I know that Nigerian Dwarfs can be bred year round... is the same true for an African Pygmy goat? Or can they only be bred in the fall, like full-size goats?

I'm trying to do some research but am finding it confusing, because many websites use the term "pygmy" interchangeably for Nigis and African Pygmies.

Also, has anyone heard of raising African Pygmies for fiber? I saw that listed on someone's website, but I'm not sure if it's really plausible.


----------



## liz (Oct 5, 2007)

Yes, Pygmies can breed year round.
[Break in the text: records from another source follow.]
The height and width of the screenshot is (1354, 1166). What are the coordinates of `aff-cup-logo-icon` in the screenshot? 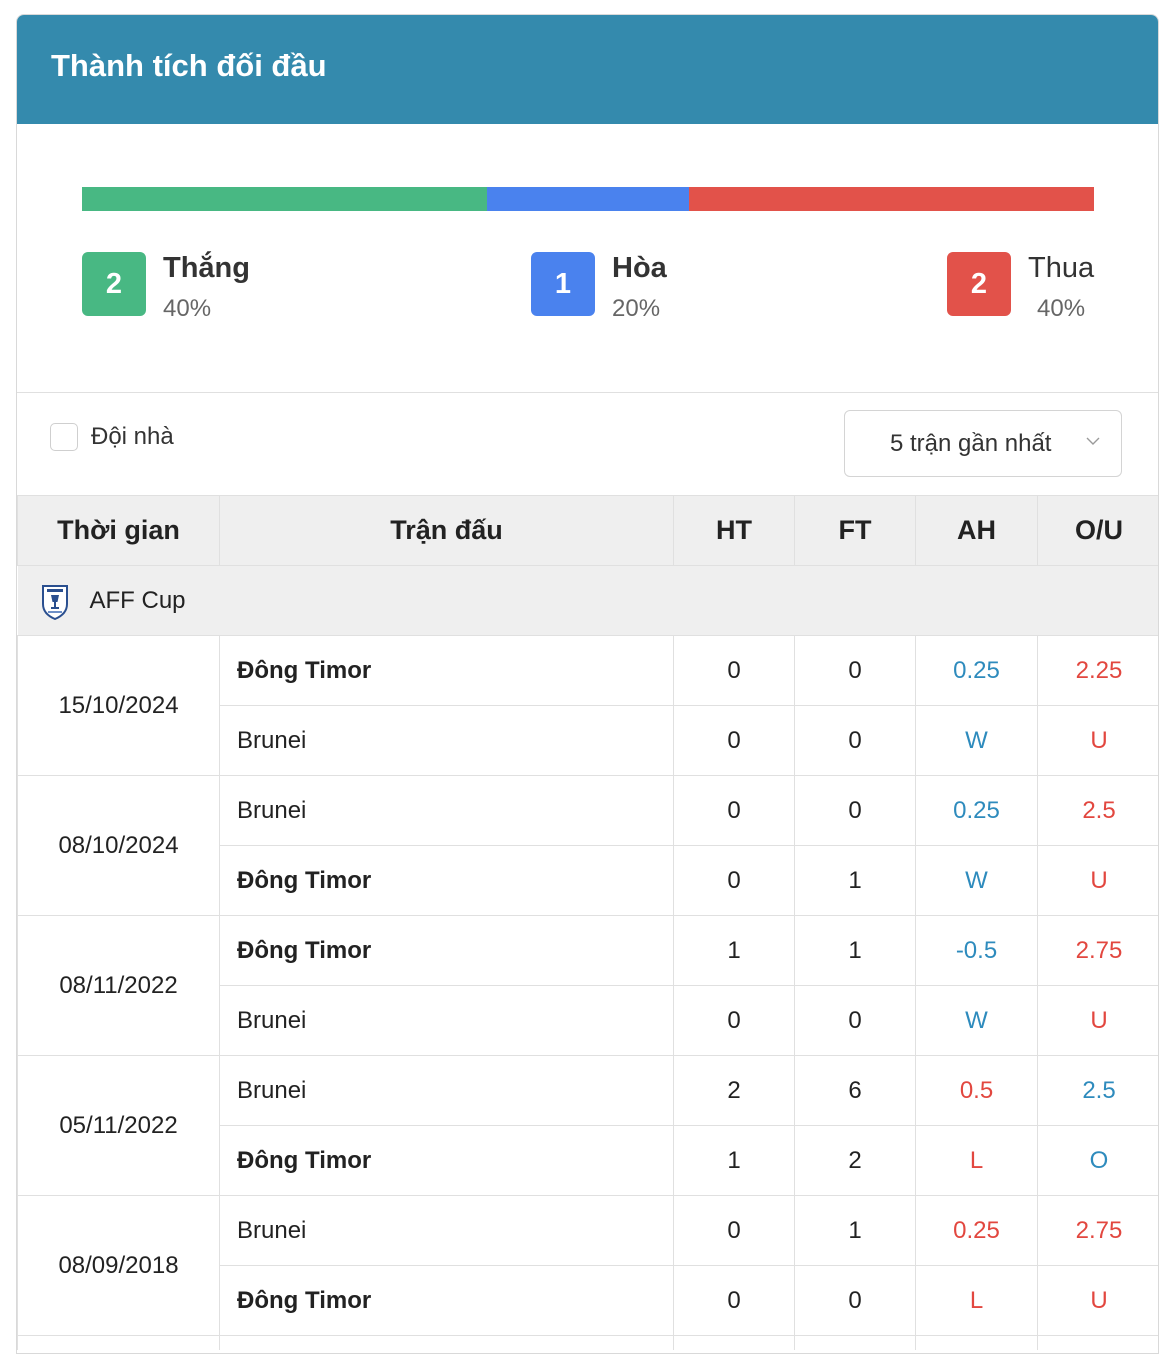 It's located at (54, 602).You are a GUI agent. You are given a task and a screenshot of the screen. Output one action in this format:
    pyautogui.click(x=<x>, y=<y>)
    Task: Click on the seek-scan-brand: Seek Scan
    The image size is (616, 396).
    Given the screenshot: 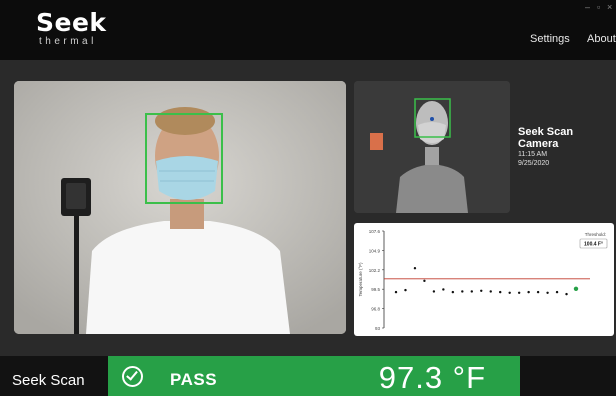 What is the action you would take?
    pyautogui.click(x=48, y=380)
    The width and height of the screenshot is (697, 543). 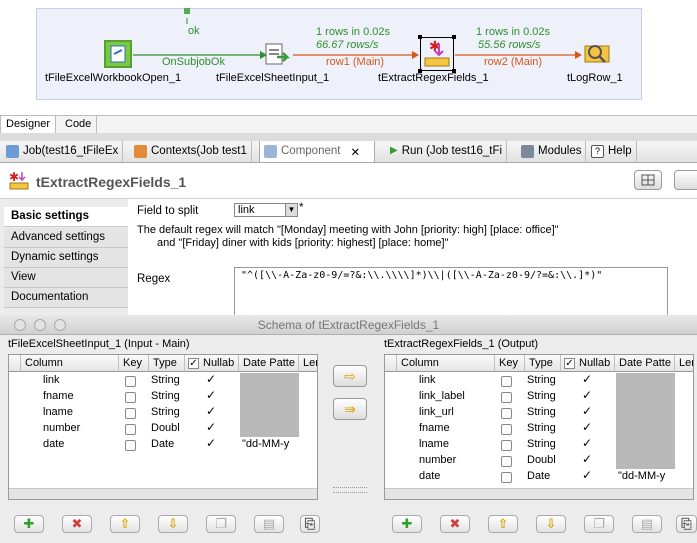 What do you see at coordinates (221, 524) in the screenshot?
I see `copy-button: ❐` at bounding box center [221, 524].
As far as using them for fiber goats, there is a breed that is crossed with a Pygmy...Angora to get Pygora goats, usually it is a pygmy buck bred to an angora doe to produce pygora babies.

Pygmies are a specific breed just as Nigerian Dwarfs are though some call any short or mini goat a pygmy.


----------



## goatnutty (Oct 9, 2007)

Yes they can breed year round...I learned that the hard way when we first got goats!! And only pygoras are used for fiber...I wouldn't think you would be able to get any of a a regular pygmy.


----------



## RowdyKidz (Apr 2, 2009)

Yepyep! :greengrin: Pygmies bred to Angoras create Pygoras which make nice fiber I've heard. Never heard of just regular pygs having fiber...


----------



## Sundari (Jan 12, 2009)

Thanks so much for the info, everyone! (and now I'm thinking that I'd like a pygora!! )

Can you cross a Nigi with an Angora?


----------